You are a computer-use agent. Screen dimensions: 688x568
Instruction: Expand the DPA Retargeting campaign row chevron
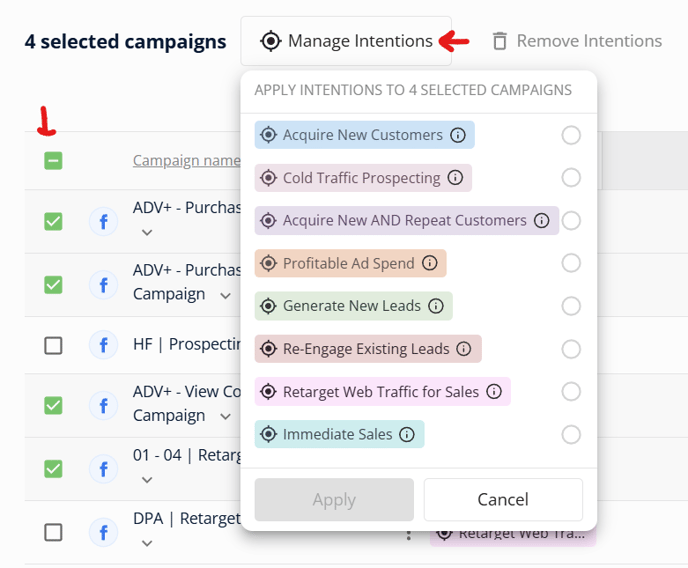(x=147, y=543)
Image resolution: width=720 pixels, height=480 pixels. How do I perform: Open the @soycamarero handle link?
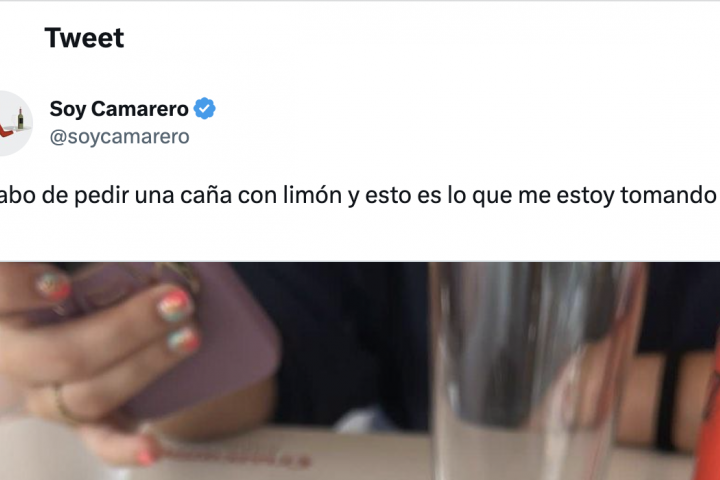(x=119, y=137)
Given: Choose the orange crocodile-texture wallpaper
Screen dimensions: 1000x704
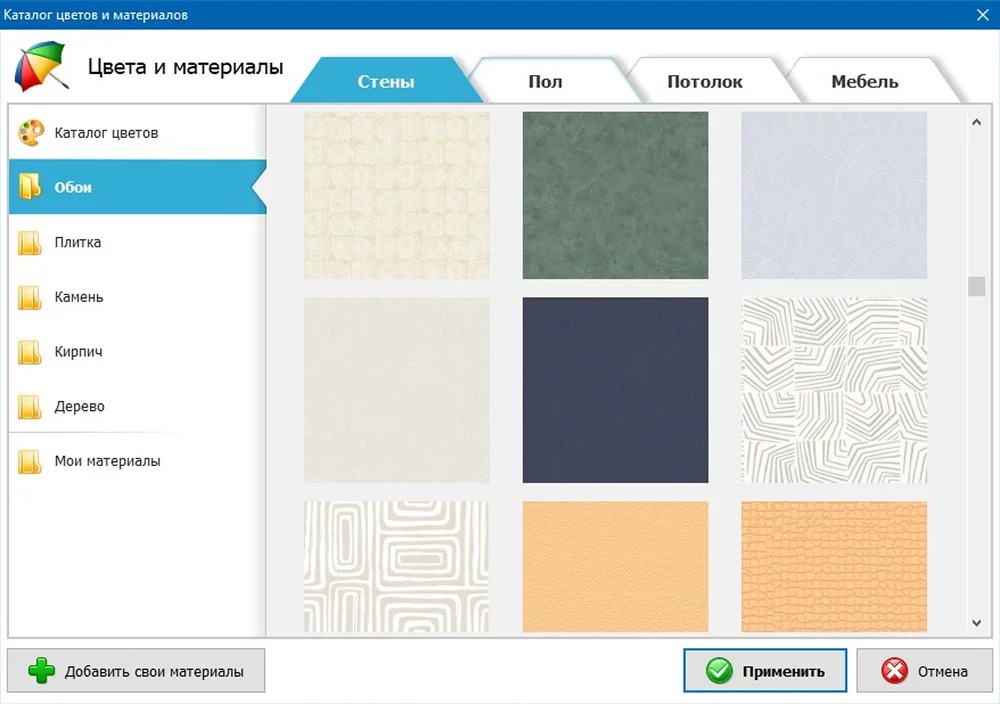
#####
Using the entries above, determine how many lines include the string "dimensions" and write only that number.

2